MiloBridge v1: Voice Pipeline Goes Live
April 5, 2026
Phase 1 is done. The full pipeline works: squeeze AirPods stem → speak → hear a response → 1.5 seconds total.
That's not a benchmark number. That's measured wall-clock time from push to first audio out in warm state. It's fast enough to feel natural.
The stack
STT: FluidAudio Parakeet TDT v3 CoreML — runs on the Mac Studio ANE. 86ms average latency, 100% accuracy on clean mic input, $0/query. 4x faster than the previous Whisper baseline. The difference between "feels like a tool" and "feels like talking to something" is partly this number.

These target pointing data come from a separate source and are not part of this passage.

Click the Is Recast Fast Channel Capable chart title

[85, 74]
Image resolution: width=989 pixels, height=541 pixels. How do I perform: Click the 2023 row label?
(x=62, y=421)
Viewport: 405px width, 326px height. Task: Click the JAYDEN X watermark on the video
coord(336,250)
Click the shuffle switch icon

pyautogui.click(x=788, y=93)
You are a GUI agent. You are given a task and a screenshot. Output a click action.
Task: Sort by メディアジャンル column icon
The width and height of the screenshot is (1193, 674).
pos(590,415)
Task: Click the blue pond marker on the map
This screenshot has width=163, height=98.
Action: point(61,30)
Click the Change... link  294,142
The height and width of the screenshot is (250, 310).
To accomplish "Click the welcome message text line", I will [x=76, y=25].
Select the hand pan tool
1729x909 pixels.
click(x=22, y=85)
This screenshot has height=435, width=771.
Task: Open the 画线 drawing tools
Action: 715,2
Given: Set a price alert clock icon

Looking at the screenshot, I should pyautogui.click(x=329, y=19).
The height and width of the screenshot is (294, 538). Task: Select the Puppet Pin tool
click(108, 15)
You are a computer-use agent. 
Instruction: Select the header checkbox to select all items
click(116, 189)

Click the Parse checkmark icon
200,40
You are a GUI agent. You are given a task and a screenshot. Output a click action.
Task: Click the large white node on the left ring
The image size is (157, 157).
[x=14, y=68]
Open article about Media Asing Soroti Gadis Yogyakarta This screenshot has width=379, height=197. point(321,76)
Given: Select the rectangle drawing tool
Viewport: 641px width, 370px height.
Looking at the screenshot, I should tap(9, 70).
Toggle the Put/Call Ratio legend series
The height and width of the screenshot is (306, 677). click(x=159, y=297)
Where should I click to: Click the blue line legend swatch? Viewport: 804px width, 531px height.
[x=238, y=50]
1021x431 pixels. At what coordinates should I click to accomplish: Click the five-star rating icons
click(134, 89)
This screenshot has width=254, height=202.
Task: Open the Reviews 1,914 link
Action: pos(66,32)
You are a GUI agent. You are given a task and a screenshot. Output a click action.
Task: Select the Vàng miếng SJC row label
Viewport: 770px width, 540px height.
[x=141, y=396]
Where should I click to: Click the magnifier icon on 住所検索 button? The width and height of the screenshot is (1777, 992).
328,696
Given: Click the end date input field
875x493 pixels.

LLM: Claude Haiku via OpenClaw — 1.1s time-to-first-token. This dominates total latency. Everything else is noise by comparison.
TTS: Orpheus on Mac Studio :5005 — first chunk in ~130ms. Sounds better than ElevenLabs for our use case. Runs locally, no subscription.
What Phase 2 looks like
G2 smart glasses integration. 567 lines of Swift written. Blocked on one thing: the 7-packet BLE authentication handshake. Without it, the glasses won't accept display commands or stream microphone audio. The protocol is reverse-engineered and documented — just hasn't been ported to Swift yet.
Phase 3 is voice cloning on Spark 2 — training a Will Prowse voice model to use as the default TTS voice. Early checkpoints sound promising.
Bugs fixed on the way to v1
Six of them, in order of how annoying they were: STT metadata leaking into LLM context, LLM routing to the wrong provider, TTS chain breaking on empty responses, AirPods HFP mode not activating with the right AVAudioSession flag, stale system prompt persisting across sessions, conversation trim off-by-one dropping the most recent exchange.
None were interesting. All were necessary.